How to Buy NCD? Non Convertible Debentures

How to Buy NCDs: Discussion on Types and Benefits

When it comes to investment, there are multiple options available to suit your investor profile.  While some investors prefer to invest directly in company equity shares, conservative investors pick up debentures.

Debentures are simple debt tools, issued by a company when it wants to raise loans from the market. Some debentures can be changed into equities after some time at the discretion of the owner. These are convertible debentures. On the other side opposite side lie the non-convertible debentures (NCDs).  Non-convertible debentures function like company fixed deposits, but when it comes to investing, often investors get confused regarding how to buy NCDs.

NCDs are investment instruments that offer fixed return, although not secured in nature. It is an alternative to a bank fixed deposit, which is also a fixed tenure investment that generates a return on a fixed rate of interest. But contrary to bank FDs, NCDs generate 10-12 percent return on investment. Attractive right? So, let’s discuss how to buy NCDs to diversify your portfolio.


Non-convertible debentures are debt instruments and share several features with bonds, which is also a debt instrument generating fixed income. However, there is a primary difference between the two. Bonds are secured forms of loan, whereas NCDs are both secured and unsecured. Since these are unsecured, they offer a higher rate of return compared to bonds.

NCDs can be both secured and unsecured. Further, there are call and put NCDs.

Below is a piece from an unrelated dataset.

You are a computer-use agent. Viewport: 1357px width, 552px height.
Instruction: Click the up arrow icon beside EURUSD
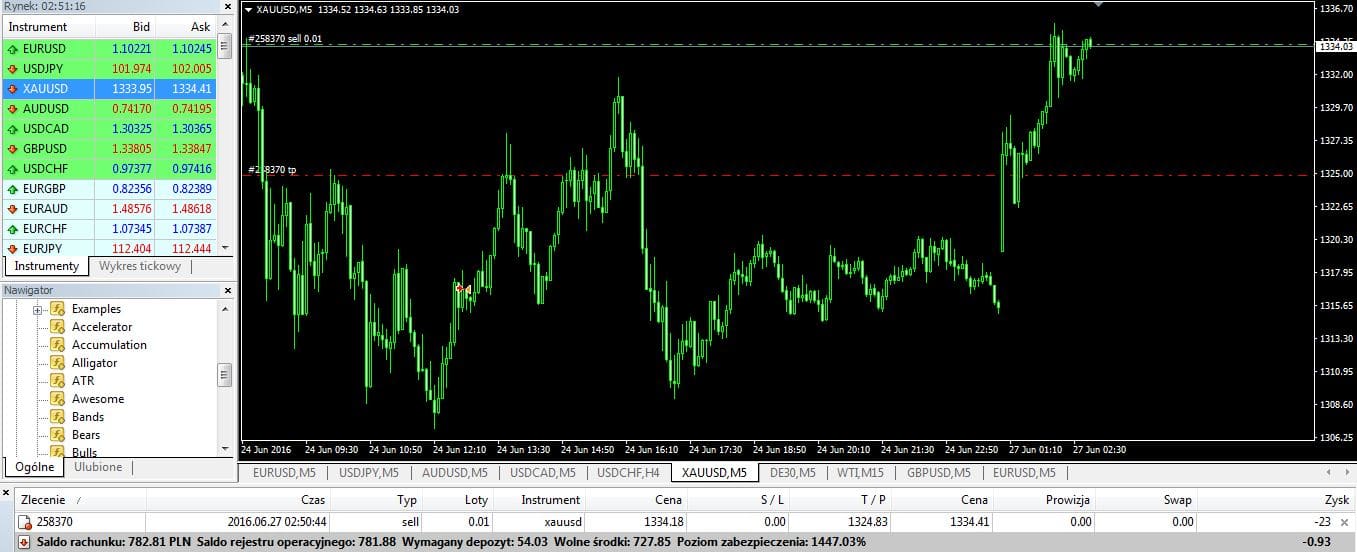[12, 48]
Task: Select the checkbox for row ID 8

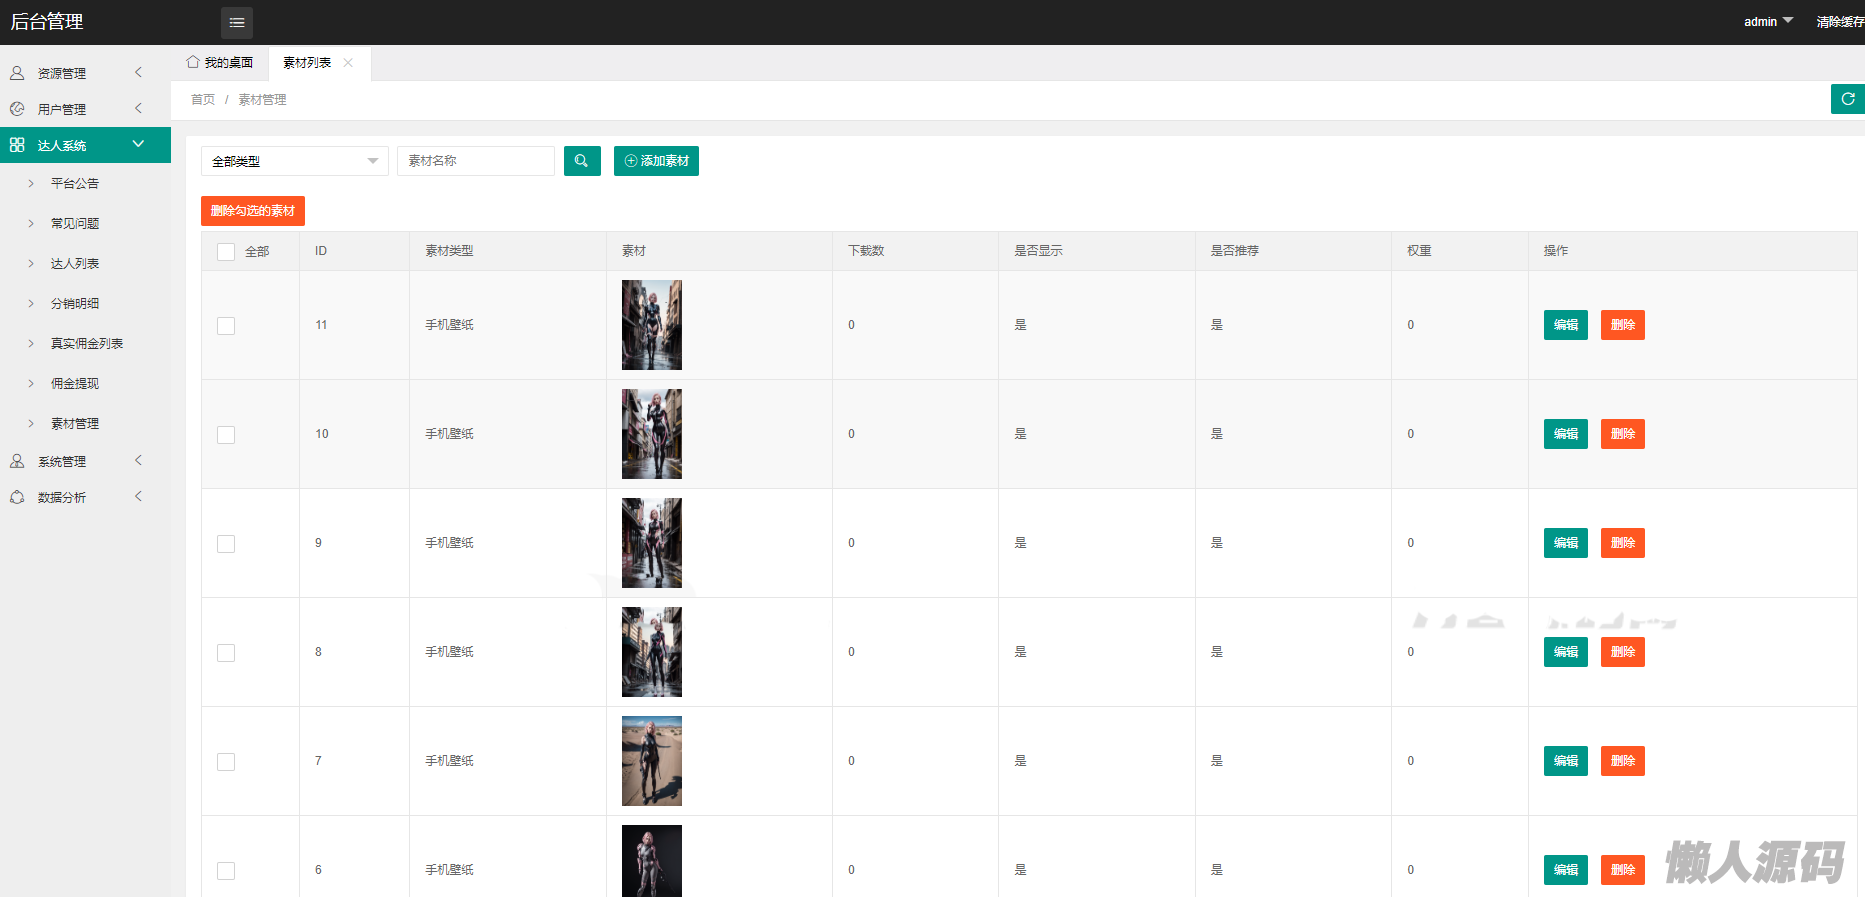Action: [226, 653]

A ‘callable’ NCD means the issuer reserve the rights to redeem the debenture at any date before maturity.   Put NCDs lie on the other side of the spectrum, allowing investors the right to redeem the debenture before maturity if the interest rate goes up and the investor finds a higher-yielding option.


The benefits of investing in NCDs are quite a few, like

Higher interest rate:

Historically, NCDs have offered better income than bonds, and bank fixed deposits. The average return on NCDs is between 10-12 percent, which is significantly higher than other similar investment tools.


Unlike bonds, investors can buy or sell NCDs in the secondary market, just like equities. The higher liquidity factor makes NCDs an attractive investment option for investors. In terms of liquidity, NCDs lie halfway between bonds and equities.

When you redeem NCDs on maturity, you receive the principal amount along with accumulated interest.

How to buy NCDs

NCDs are initially issued by the company in the exchange and later traded in the secondary market. So, you can either choose to subscribe when a company announces NCD or buy later in the secondary market when it is trading. Listed companies issue NCDs in BSE and NSE, where these instruments are also publicly traded. When we are at the topic of how to buy NCD, we must mention that the value of an NCD offer depends on the credibility of the company. Hence, while choosing the best NCD offers, check the credit rating of the company, along with coupon rate, and credibility of the issuers. Credit rating companies give a rating to NCDs. It is advisable to buy NCDs that are given higher ratings like AAA+, AA+, and the like. Higher the rating, better is the offer. Also, check the financial statement of the company. Investing in credible companies – profitable, with a good record of loan repayment, all ensure both good return and peace of mind.

Investing in NCDs also has tax implications, like the interest income is taxed as per income tax slabs. Also, if you trade the NCD in the secondary market before one-year, a short-term capital gain tax gets levied. After the first year, long-term capital gain tax is imposed at the rate of 20 percent after taxation.


NCDs are a good investment choice when you prefer fixed income on your investment. But since these are unsecured debt tools, risk increases when the company is struggling to perform. However, the chances of default are rare.

When compared to other fixed-rate investment options, NCDs offer a higher return. Overall, if you are considering to diversify your portfolio, reduce risk exposure, and want assured fixed return, NCDs are a great option. Nowadays, you can buy NCDs online.